В это время зазвонил телефон. Феликс Эдмундович снял трубку.
— Здравствуйте, Владимир Ильич… Да, вот они у меня. Хорошо, сейчас я им скажу… — Положив трубку, Дзержинский объяснил: — Товарищ Ленин беспокоится. Он хочет вас видеть. Сейчас мы поедем в Кремль. Можете, если нужно, привести себя в порядок, а я пока распоряжусь, чтобы вам приготовили пропуска.
Собственно, приводить себя в порядок нам не требовалось: мы и в Харькове, и потом в вагоне вычистили одежду и сапоги чуть не до дырок. Другое нас беспокоило. Оставшись одни в кабинете Дзержинского, мы стали решать, кто и как должен отдать рапорт Владимиру Ильичу. Сошлись на том, что лучше всех это сделает комэск Иванов. Докладывал он всегда четко, спокойно, красиво, густым басистым голосом. И любо-дорого было смотреть при этом на его крупную широкоплечую фигуру.
— Нет, ребята, — отнекивался Иванов, — не могу. Как хотите, не могу. Я еще не видел Владимира Ильича, а уже волнуюсь. Я же зарапортуюсь!
Но мы настаивали, и Иванов согласился. Всю дорогу он шевелил губами — репетировал рапорт.

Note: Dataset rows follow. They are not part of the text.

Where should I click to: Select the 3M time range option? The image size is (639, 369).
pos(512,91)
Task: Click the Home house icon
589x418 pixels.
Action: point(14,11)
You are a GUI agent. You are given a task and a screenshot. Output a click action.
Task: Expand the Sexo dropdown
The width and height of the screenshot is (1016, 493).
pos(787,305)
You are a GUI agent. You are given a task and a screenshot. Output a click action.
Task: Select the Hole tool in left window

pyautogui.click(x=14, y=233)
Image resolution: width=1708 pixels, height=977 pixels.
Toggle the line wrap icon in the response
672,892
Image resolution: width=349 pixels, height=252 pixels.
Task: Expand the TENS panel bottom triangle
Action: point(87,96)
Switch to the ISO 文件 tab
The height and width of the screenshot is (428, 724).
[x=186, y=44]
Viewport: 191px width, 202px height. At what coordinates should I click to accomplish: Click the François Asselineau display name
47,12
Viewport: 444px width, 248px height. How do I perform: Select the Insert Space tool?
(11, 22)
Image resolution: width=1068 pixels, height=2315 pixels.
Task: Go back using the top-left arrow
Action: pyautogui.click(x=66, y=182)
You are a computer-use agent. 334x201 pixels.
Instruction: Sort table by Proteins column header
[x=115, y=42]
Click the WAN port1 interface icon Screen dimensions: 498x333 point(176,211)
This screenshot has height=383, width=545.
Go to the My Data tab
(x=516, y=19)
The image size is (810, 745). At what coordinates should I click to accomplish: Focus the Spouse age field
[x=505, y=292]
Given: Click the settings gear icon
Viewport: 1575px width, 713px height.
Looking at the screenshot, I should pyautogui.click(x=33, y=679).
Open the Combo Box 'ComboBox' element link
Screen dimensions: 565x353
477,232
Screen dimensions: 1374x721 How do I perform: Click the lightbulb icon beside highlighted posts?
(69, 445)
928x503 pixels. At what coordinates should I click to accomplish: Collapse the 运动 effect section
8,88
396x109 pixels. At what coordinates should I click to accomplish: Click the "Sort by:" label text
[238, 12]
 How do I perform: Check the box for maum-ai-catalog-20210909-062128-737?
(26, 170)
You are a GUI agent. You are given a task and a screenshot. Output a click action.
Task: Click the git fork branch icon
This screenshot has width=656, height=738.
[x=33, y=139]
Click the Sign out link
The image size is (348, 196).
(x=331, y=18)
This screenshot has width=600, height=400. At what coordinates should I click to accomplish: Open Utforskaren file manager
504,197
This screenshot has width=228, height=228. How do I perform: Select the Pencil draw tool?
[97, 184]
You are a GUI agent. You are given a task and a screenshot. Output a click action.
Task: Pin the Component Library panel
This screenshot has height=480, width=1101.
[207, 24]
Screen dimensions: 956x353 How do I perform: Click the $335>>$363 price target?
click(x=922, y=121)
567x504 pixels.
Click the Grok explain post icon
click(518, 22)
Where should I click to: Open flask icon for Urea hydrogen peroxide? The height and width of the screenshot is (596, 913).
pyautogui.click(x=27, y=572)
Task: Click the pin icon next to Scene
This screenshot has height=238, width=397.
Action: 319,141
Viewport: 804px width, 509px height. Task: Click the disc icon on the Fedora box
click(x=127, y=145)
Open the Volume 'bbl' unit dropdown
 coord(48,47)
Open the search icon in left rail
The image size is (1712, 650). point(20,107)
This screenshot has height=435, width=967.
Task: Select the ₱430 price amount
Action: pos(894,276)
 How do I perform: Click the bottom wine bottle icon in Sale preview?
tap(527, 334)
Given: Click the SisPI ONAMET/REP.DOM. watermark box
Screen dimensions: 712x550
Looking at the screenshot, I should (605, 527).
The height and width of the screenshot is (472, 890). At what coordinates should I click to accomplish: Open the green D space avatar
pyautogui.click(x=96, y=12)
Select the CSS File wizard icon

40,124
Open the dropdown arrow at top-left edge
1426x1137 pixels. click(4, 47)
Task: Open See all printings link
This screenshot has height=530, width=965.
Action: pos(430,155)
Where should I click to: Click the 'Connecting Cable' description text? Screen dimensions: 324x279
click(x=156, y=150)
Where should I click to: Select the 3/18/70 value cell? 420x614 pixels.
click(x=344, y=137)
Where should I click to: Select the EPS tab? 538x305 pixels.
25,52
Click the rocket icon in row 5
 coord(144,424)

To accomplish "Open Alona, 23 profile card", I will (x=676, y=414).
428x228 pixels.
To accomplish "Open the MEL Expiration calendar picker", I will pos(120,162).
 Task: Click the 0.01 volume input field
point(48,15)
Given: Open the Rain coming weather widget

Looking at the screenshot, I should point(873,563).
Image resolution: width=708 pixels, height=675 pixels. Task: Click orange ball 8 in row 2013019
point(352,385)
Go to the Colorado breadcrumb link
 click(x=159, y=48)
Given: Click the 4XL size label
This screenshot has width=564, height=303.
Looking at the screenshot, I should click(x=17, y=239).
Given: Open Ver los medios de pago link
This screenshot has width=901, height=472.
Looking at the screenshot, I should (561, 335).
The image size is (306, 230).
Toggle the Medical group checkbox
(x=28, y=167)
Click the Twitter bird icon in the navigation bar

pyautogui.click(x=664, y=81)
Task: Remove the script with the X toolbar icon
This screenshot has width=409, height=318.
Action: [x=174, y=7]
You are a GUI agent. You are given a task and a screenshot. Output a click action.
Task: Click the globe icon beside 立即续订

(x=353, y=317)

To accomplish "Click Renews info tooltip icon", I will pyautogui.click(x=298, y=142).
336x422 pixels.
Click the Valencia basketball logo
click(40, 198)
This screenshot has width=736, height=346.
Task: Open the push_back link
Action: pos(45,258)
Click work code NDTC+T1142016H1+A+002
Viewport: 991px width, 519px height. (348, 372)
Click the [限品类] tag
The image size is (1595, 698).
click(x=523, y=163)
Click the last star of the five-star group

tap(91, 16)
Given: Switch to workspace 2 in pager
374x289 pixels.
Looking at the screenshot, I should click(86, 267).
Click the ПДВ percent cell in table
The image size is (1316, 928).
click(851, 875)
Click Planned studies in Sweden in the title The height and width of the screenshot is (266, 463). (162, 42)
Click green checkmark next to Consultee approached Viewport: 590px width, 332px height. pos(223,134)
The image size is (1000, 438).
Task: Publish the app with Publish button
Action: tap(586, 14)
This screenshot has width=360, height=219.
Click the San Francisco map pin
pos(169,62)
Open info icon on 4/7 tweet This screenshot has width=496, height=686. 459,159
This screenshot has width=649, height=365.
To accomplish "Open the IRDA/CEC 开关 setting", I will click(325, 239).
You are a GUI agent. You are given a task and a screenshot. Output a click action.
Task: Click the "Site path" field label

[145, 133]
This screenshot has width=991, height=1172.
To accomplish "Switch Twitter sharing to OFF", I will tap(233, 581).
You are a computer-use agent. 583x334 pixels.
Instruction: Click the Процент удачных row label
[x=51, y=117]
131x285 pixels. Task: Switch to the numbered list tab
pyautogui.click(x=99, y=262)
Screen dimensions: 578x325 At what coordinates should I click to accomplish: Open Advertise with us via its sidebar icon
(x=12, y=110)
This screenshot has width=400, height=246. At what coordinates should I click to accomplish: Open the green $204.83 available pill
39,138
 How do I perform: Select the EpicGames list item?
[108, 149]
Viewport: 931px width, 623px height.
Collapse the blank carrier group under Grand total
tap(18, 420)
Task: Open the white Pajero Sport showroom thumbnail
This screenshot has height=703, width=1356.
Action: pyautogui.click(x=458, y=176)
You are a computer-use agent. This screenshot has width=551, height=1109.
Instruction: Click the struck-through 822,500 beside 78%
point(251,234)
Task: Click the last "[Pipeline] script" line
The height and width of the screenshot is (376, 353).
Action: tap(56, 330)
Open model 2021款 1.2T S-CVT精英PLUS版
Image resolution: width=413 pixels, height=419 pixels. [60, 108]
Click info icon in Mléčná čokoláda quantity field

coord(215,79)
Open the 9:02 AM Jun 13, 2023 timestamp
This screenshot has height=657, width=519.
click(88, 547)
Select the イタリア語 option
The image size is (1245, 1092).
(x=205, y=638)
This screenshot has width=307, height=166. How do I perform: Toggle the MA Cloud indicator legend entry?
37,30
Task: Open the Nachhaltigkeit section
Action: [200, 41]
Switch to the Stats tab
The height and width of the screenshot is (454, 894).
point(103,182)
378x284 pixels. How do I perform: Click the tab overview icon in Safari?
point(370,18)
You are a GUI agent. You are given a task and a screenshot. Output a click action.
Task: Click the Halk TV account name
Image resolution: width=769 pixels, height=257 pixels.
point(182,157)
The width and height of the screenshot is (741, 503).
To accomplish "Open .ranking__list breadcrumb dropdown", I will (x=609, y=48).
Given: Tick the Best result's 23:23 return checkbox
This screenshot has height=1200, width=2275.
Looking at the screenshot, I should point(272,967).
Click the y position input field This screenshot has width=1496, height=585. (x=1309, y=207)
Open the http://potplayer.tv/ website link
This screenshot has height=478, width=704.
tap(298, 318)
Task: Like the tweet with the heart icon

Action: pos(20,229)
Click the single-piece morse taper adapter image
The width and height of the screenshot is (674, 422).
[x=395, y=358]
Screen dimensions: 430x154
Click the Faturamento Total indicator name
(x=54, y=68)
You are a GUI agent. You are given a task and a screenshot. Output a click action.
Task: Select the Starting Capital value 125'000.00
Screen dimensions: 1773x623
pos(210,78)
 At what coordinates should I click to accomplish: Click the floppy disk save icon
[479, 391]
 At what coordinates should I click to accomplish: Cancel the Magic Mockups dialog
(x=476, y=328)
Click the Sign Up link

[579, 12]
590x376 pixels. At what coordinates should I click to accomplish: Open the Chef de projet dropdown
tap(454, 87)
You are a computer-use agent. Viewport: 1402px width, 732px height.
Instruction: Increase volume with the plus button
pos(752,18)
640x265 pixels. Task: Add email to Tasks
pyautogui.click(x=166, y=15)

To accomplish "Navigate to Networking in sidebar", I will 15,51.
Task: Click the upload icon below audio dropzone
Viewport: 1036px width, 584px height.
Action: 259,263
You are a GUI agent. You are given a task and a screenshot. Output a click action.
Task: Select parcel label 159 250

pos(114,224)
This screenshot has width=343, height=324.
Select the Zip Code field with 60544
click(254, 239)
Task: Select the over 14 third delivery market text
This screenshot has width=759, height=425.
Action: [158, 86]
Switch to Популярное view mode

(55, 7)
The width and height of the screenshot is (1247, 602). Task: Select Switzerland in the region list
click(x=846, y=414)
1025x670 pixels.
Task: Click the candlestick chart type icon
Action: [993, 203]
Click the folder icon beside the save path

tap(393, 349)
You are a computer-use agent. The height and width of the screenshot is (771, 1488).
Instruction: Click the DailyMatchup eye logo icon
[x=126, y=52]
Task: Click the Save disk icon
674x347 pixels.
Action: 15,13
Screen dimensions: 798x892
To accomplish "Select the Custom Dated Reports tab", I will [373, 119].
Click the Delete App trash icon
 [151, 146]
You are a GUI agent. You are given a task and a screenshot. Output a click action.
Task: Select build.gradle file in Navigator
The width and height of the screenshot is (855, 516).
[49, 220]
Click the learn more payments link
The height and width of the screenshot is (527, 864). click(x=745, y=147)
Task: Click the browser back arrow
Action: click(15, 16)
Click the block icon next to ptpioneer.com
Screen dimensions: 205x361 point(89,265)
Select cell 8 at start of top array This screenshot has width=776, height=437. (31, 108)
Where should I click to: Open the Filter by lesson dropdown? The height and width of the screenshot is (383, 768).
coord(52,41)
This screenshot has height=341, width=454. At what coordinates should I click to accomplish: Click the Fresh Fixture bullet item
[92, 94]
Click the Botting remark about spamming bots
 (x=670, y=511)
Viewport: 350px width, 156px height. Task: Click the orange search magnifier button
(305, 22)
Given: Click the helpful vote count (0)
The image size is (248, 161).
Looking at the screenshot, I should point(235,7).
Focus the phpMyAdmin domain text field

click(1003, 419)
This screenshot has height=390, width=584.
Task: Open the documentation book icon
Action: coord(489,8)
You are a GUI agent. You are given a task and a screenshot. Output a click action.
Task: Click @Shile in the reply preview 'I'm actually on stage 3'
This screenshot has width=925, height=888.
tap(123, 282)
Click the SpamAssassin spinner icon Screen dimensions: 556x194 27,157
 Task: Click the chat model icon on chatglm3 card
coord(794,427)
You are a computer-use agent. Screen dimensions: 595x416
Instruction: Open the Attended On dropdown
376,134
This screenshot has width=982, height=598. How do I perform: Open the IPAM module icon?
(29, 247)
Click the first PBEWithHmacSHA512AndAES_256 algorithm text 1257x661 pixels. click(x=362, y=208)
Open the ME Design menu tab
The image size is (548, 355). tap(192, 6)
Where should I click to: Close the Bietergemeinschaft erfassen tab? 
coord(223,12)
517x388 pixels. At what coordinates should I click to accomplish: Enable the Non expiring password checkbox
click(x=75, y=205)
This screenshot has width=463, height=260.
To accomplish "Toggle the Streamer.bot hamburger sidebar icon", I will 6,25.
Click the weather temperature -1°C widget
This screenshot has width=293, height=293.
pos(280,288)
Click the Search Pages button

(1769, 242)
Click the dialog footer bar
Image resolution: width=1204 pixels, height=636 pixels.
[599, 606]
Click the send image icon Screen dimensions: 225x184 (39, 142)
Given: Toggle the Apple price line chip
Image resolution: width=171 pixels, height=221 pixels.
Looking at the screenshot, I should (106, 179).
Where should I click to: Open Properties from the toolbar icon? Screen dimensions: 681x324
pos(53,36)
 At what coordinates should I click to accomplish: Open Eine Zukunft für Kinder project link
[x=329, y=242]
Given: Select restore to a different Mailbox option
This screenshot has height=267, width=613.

В бюро пропусков Кремля мы предъявили партийные билеты, и нас провели в зал. Мы расселись и почему-то все смотрели на маленькую боковую дверь, ожидая, что именно из нее выйдет Владимир Ильич. И действительно, открылась эта дверь. Вошел Владимир Ильич, улыбающийся, левая рука в кармане. Он глядел на нас, немного наклонив влево голову. Иванов быстро вскочил и скомандовал нам встать смирно. Мы вытянулись. Владимир Ильич вынул руку из кармана и тоже выпрямился, лицо его стало серьезным. Иванов подошел к товарищу Ленину четким строевым шагом, держа правую руку под козырек.